Ma a questo punto Voščev ha ormai stretto dei legami con i compagni lavoratori e non riuscirà più a separarsi da loro. Lasciando lo sterro si dirigerà assieme ad alcuni di essi in un paese vicino, dove il partito ha imposto il sequestro dei beni privati e la creazione di una fattoria collettiva. La parte legata al kolchoz supera per profondità di descrizioni degli stati d’animo e assurdità dei tropi la sezione ambientata nello sterro, attraverso un climax che tende fino ai limiti delle sue capacità descrittive le corde della lingua comunista e dell’estetica realista. Il realismo viene continuamente intorbidito nel romanzo dalla scarsa verosimiglianza di alcuni episodi ad alto contenuto metaforico, come, ad esempio, quello in cui il popolo stremato chiede il diritto di abbandonarsi alle lacrime:

“«Compagno attivista, senti, compagno!…»
«Parla chiaro.», propose l’attivista al serednjak senza interrompere il lavoro.
«Concedici un’altra notte per piangere sulle nostre disgrazie, tanto poi gioiremo con te in eterno!.»
L’attivista rifletté brevemente.
«Dura troppo una notte. Intorno a noi nel circondario il ritmo incalza; potete piangere finché la zattera non sarà pronta.»”
(p. 167)

Ma il momento in cui saltano definitivamente gli argini del discorso realista coincide con l’introduzione nella storia di un orso-fabbro, del tutto inserito nei ritmi lavorativi degli esseri umani e vittima delle loro convinzioni ideologiche. La sottomissione degli “elementi spontanei”, la sottrazione di spazio alla natura, indifferente all’uomo ma sempre in grado di offrirgli un rifugio, sono altre riflessioni centrali ne Lo sterro. L’unico indicatore del passare del tempo sembra essere l’alternarsi delle stagioni, che funge da sfondo all’insensato e confuso avvicendarsi delle miserie umane.
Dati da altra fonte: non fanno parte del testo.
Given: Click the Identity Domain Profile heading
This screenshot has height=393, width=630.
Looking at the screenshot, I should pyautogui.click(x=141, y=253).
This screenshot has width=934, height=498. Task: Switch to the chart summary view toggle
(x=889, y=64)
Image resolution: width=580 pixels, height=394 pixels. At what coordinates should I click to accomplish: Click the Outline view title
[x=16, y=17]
Angosciati, tristi e malinconici, i personaggi platonoviani lanciano un ultimo grido di aiuto prima di essere soppiantati dai protagonisti ovattati e plastificati del realismo socialista di poco successivo. In un mondo sempre più irrimediabilmente colonizzato dall’ideologia, Voščev e i suoi compagni riescono a resistere cercando di mantenere un contatto con quel piccolo spazio libero e indomabile che si trova dentro di loro e che continua a trasmettere impulsi opposti rispetto a quelli provenienti dall’esterno, impulsi che rappresentano l’unica via di fuga dalla brutale burocratizzazione dell’esistenza.
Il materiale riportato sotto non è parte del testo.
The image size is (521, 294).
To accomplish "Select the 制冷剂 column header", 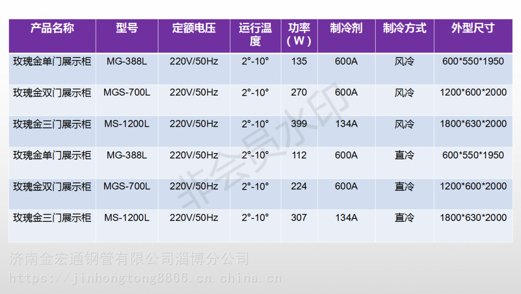I will click(346, 29).

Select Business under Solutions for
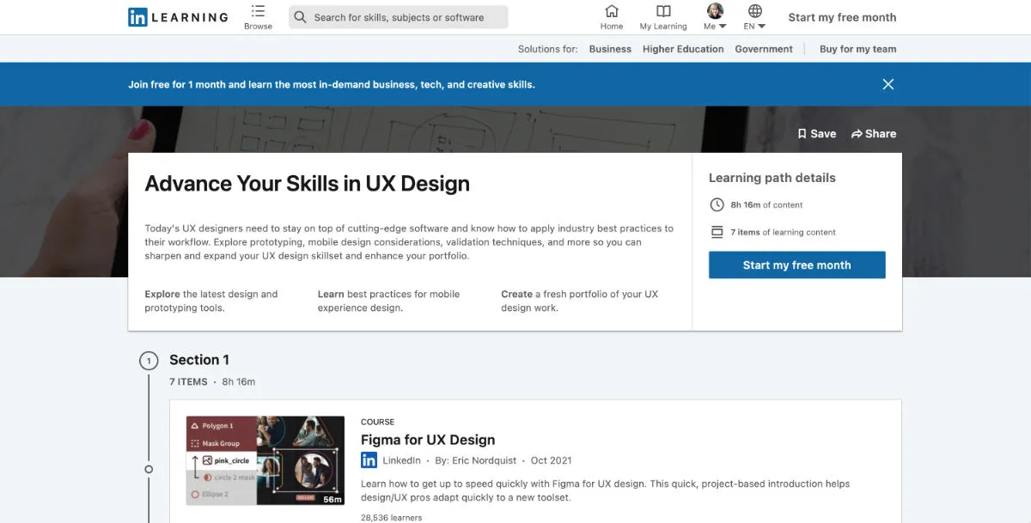[610, 49]
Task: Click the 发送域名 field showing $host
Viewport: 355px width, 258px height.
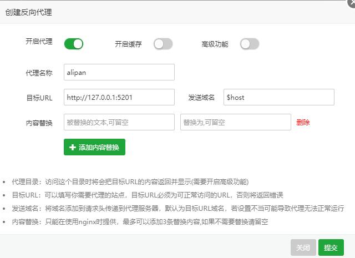Action: point(278,97)
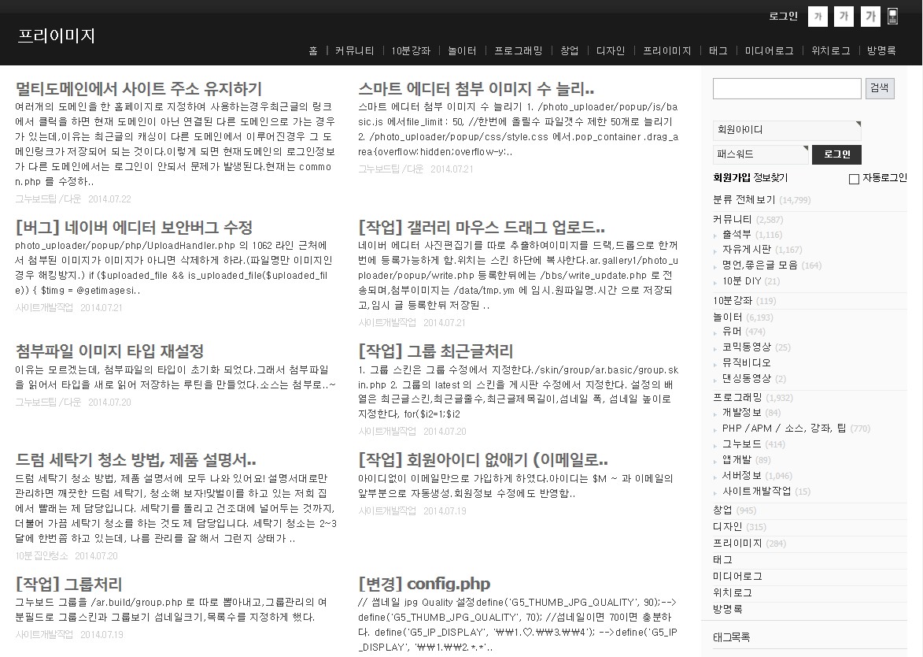Image resolution: width=923 pixels, height=657 pixels.
Task: Open the 정보찾기 account recovery link
Action: [770, 178]
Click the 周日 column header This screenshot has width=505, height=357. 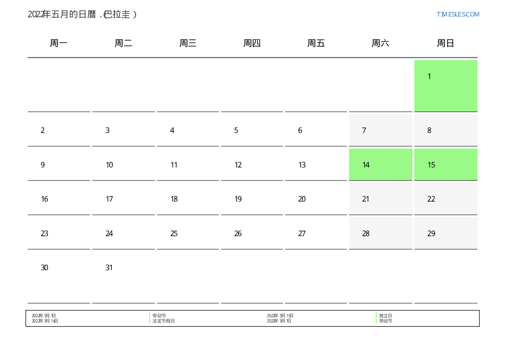pyautogui.click(x=445, y=43)
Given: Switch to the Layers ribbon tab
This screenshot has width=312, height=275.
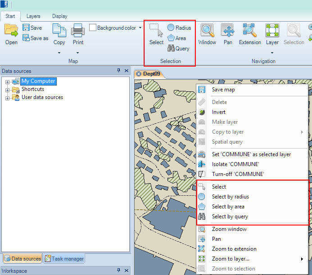Looking at the screenshot, I should (x=33, y=16).
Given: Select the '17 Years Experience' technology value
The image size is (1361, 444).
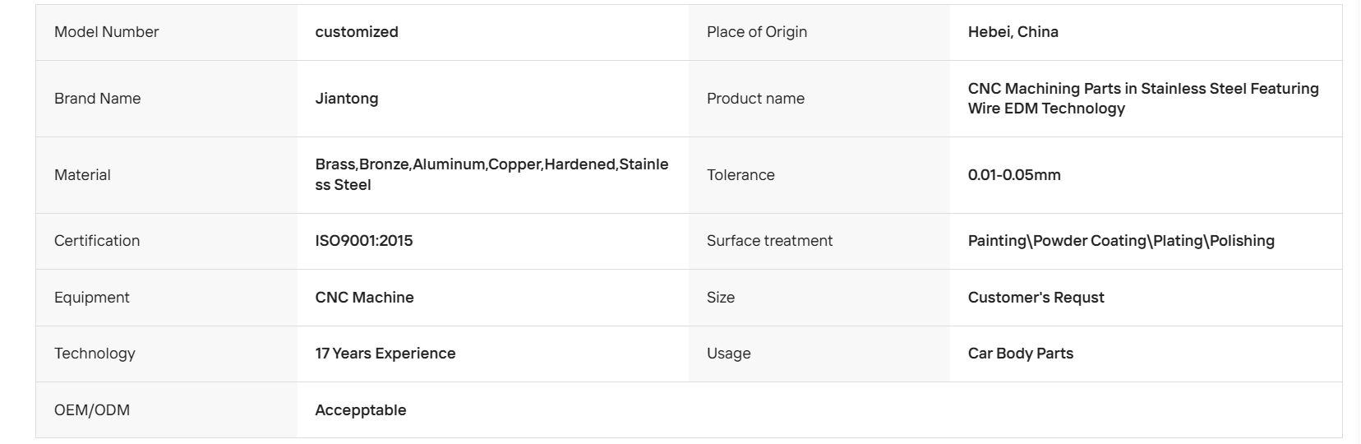Looking at the screenshot, I should 385,354.
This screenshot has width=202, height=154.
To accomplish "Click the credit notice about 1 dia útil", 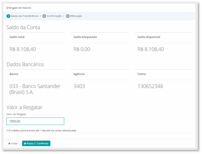I will click(x=41, y=130).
Come sostenuto da Pruševskij in un passaggio che rappresenta l’unica risposta alla morbosa ricerca di senso che permea l’intero romanzo: “Se non ci sono le emozioni che fanno perdere memoria di sé, da dove mai la vita trae il suo turbamento e s’erge a tendere le braccia in avanti verso la propria speranza?” (p. 206)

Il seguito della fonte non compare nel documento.